En 1939, au Vatican, alors que la guerre qui ravage l'Europe place l'Église au-devant d'un choix crucial, l'évêque américain Stephen Fermoyle est ordonné cardinal. Durant la cérémonie, il se remémore les grandes étapes de sa vie : ses débuts de prêtre dans le Massachusetts, troublés par un drame familial, sa reconversion comme professeur et sa rencontre avec une étudiante autrichienne, son retour au sacerdoce et son ascension comme diplomate au sein de la hiérarchie romaine, son engagement auprès d'un prêtre noir américain, et enfin son action face aux compromissions d'une partie de l'Église européenne avec les nazis…

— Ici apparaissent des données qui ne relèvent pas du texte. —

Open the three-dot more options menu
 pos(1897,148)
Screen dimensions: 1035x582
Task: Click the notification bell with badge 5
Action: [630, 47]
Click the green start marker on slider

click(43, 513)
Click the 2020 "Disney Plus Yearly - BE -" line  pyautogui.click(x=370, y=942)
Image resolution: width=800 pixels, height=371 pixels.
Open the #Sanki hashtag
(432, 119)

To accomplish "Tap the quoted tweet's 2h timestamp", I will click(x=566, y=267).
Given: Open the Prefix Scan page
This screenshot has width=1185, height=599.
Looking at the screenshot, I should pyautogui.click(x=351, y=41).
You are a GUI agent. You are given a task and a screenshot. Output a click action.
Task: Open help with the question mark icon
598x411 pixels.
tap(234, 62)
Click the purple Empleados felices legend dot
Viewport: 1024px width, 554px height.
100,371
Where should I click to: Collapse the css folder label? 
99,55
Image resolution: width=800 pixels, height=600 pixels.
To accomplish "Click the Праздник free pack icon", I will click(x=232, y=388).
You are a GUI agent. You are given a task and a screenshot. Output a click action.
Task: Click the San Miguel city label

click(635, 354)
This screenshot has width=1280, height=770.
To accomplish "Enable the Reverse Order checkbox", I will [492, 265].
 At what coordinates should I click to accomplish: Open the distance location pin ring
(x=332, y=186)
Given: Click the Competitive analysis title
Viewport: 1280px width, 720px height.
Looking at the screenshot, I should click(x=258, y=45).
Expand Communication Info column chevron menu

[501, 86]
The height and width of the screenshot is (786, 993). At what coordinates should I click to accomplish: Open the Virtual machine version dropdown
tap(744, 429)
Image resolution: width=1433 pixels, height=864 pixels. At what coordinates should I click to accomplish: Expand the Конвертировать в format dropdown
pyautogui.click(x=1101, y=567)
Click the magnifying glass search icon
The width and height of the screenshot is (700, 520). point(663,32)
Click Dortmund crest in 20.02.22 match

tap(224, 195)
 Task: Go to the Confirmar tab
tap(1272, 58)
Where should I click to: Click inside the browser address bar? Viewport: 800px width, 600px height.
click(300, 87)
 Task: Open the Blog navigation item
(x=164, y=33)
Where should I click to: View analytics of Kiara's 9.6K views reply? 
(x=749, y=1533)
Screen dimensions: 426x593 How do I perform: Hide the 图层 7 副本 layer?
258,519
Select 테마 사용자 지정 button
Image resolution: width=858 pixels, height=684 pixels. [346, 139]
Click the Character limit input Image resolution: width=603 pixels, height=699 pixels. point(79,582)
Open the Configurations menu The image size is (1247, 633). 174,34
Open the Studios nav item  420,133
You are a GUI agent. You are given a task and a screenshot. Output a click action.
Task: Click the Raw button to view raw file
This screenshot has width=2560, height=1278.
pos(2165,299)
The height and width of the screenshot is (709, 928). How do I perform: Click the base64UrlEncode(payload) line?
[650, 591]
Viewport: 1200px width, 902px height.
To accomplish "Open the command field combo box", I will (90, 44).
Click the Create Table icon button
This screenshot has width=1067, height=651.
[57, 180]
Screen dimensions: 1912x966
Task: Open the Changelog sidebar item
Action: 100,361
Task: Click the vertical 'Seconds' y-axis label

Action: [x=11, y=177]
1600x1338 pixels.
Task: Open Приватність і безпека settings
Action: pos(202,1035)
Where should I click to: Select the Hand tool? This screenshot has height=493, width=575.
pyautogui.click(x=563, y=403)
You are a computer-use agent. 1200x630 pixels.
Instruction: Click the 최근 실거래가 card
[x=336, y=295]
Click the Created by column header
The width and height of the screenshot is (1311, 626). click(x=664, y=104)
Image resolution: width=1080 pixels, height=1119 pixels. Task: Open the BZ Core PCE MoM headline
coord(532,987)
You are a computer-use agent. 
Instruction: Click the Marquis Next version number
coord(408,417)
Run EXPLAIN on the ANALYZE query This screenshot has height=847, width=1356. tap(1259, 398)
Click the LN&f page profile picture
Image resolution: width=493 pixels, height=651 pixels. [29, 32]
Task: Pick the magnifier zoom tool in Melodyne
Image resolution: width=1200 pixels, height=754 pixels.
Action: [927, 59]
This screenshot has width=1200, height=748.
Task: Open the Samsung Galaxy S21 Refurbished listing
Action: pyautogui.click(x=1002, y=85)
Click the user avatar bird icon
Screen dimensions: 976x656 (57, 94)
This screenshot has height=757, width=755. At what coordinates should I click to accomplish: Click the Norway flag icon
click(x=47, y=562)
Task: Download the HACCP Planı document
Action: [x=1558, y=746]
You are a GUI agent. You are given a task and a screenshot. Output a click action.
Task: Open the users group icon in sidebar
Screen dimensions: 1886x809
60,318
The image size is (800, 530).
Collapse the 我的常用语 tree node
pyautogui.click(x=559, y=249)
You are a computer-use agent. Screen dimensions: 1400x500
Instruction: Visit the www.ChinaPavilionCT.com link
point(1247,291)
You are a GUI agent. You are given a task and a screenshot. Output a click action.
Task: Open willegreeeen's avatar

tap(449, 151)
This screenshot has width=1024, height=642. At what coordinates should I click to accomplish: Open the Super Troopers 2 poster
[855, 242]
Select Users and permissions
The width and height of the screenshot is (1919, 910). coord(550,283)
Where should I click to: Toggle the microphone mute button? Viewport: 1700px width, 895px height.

Différents visages de l'Église
Peu après Autopsie d'un meurtre et Tempête à Washington, Otto Preminger s'attaquait à dépeindre les rouages d'une autre institution d'envergure, l'Église. Son intention avouée était de l’aborder comme une organisation politique, et de dénoncer sa position complaisante lors de l'annexion de l'Autriche – son pays d'origine – par Hitler. L'ironie mordante des deux précédents films laisse ici place à un regard empreint d'une calme gravité. Fresque historique aux décors spectaculaires, Le cardinal est aussi une fine étude psychologique qui s'attache à montrer les doutes d'un jeune intellectuel, entré dans les ordres pour obéir à la tradition familiale, que sa rigueur morale et son ambition vont pousser à de lourds sacrifices, mais aussi à de nobles engagements. La critique de l'institution évite la charge trop frontale, se déployant de manière subtile en présentant différents visages de l'Église, rarement angéliques. Parmi les interprètes, on retient la présence forte de John Huston en prélat réaliste et humain, et d'une émouvante Romy Schneider. L'inconnu Tom Tryon, qui interprète Stephen Fermoyle, trouve là le rôle de sa vie. Malmené par Preminger, il abandonnera cependant bientôt le cinéma pour devenir écrivain.